- [PROBLEM TO SOLVE]: The answer must be a single number: the count of lines in the records below that contain the word "computer".
+++++
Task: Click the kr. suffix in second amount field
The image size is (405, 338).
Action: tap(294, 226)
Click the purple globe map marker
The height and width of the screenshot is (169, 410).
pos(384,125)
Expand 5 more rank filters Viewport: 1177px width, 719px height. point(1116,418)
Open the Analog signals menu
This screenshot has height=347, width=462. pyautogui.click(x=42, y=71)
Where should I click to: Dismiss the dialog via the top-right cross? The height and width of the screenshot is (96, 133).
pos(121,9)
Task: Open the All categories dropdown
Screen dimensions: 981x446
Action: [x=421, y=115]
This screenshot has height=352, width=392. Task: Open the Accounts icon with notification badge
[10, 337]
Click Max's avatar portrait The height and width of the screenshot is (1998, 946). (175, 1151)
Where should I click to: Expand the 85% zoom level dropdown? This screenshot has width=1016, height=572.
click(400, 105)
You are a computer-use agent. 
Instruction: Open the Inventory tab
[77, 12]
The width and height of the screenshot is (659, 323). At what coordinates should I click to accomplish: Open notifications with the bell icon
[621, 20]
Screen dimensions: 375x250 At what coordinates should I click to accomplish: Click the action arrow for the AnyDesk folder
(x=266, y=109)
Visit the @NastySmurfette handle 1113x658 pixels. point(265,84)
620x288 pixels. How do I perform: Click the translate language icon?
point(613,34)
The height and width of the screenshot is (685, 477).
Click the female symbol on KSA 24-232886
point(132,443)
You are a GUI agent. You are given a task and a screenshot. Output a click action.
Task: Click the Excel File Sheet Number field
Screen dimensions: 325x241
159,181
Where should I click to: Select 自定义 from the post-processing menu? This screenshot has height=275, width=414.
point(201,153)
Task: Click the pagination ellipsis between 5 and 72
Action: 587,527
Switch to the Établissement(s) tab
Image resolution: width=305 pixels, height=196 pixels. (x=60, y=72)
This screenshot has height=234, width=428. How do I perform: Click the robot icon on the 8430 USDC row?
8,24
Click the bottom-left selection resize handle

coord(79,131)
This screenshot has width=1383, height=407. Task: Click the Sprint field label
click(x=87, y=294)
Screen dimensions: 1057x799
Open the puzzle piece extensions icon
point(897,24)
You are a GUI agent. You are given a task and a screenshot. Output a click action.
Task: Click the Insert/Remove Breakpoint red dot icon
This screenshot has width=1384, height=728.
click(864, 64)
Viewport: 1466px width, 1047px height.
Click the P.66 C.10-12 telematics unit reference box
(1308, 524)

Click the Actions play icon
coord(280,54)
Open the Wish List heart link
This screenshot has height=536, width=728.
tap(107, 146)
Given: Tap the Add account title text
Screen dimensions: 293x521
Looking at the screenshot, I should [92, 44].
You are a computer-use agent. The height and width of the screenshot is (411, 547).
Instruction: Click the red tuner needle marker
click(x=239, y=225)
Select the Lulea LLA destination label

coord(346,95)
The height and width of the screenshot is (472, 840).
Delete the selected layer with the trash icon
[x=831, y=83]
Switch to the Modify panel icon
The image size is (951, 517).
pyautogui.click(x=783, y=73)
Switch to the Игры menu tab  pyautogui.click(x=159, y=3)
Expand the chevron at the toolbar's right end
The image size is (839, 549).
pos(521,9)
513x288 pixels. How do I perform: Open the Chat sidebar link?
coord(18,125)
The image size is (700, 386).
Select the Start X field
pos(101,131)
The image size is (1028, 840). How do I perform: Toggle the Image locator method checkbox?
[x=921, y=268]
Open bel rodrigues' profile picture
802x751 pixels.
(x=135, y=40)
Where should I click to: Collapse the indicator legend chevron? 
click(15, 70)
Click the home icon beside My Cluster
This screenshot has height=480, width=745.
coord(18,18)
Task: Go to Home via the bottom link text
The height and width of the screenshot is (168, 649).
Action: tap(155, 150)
+++++
- [SOLUTION FOR THIS EXERCISE]: 2